Genotypic Specificity of Grass-Endophyte Interactions

(p.75) 4 Genotypic Specificity of Grass-Endophyte Interactions
Ecology and Evolution of the Grass-Endophyte Symbiosis

Gregory P. Cheplick

Stanley H. Faeth

Oxford University Press

For ongoing coevolution of the grass-endophyte symbiosis through the agents of natural selection, there must be genetic variation within populations for both host and endophyte. The breeding systems of both symbiotic partners influence the distribution and level of genetic variation within populations. Traditional reaction norms and symbiotic interaction norms can be useful in depicting host genotype interactions with environment and infection. Examples are provided for both agronomic and native grass-endophyte symbioses. Endophytes can also modulate phenotypic plasticity of their grass hosts in relation to environmental variation. There is evidence that endophyte genotypes (haplotypes) can differ significantly in their impact on host growth and physiology. Genetic diversity of endophyte isolates has been quantified using isozymes and DNA markers.
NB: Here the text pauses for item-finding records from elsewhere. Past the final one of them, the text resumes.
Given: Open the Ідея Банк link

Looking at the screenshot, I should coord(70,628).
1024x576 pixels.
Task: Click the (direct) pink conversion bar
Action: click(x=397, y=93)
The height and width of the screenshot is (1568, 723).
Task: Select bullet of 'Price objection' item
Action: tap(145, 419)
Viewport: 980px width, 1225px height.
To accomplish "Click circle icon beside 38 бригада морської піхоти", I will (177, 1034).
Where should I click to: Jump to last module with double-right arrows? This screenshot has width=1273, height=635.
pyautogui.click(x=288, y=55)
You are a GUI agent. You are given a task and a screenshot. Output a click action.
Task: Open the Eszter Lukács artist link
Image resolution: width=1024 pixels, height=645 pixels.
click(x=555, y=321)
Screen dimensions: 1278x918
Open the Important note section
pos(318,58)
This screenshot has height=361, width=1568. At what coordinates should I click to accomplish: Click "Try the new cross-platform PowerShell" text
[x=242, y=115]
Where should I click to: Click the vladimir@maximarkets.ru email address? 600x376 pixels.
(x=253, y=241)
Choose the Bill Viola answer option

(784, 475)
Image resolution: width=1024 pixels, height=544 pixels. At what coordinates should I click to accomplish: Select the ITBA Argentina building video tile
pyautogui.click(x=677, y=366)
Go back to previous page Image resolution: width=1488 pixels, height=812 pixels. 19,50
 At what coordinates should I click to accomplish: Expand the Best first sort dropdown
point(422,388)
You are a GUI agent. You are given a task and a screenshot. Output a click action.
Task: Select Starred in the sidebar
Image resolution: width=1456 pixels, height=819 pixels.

Host-endophyte compatibility can vary among endophytes and their host grasses as revealed by reciprocal inoculation experiments using fungal isolates from different host populations or species. Multistrain infections of single grass hosts and fungal hybridization within individual hosts have been determined for some symbioses. Genetic variation in both host and endophyte will expedite the continued coevolution of the symbiosis.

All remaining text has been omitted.